Man muss die Menschen studieren, wie man sich selbst studiert. Mit einem gewissen exaltierten Übermut. Diesem eine eigene Sprache zu finden, mit Worten unerwartete Bedeutungsbrücken zu bauen, das macht Gisela Wysockis Schreiben so eindringlich, so präzise zwischen Bedeutungsebenen oszillierend. Schreiben, so weiß sie, lohnt es sich eigentlich immer nur über die unaussprechlichen Dinge, über die Zwölftontechnik oder Wiesengrunds Hut.
Diese Buch verabschiedet also viel an falschen Gewissheiten.
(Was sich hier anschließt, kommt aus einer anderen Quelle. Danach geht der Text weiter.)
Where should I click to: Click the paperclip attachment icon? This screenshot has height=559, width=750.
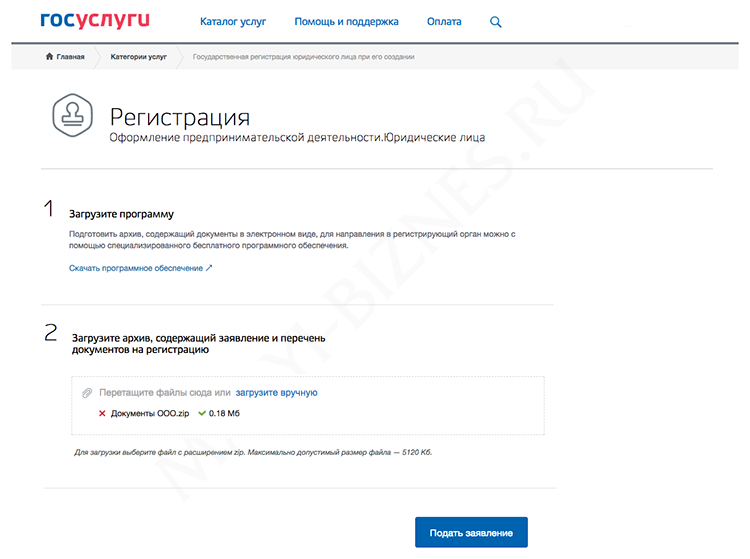click(87, 393)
Wysocki traut sich in das Ungewisse. So weitet sich das autobiographisch gebrochene Wiesengrund-Adorno-Porträt zu dem einer Epoche. Der Aufbruch einer politisierten Nachkriegsgeneration-West war reich an Illusionen, die alle nach und nach starben. Bleibt davon nichts? Doch! Ein auf seltsame Weise eindringlicher ästhetischer Schein, von den Handelnden nie gewollt und nun im Nachhinein als einziger die ausgebliebenen Höhenflugversuche bezeugend.
Wenn die Autorin auffällig oft den Konjunktiv wählt, der Gewissheiten in Fragen zurückverwandelt, dann ist damit auch jenes Maß an Utopie bezeichnet, das sie - darin eine echte Nachfolgerin Adornos - gerade noch für erlaubt hält: eine Leerstelle. Ein guter Nicht-Ort für Gedanken!
Gisela von Wysocki: Wiesengrund. Suhrkamp, 264 S., geb., 22 €.
Der Heinrich-Mann-Preis für Essayistik wird von der Akademie der Künste verliehen. Gisela von Wysocki nimmt ihn am 28. März im Akademiegebäude am Potsdamer Platz in Berlin entgegen. Unser Autor Gunnar Decker war als Vorjahrespreisträger Mitglied der Jury.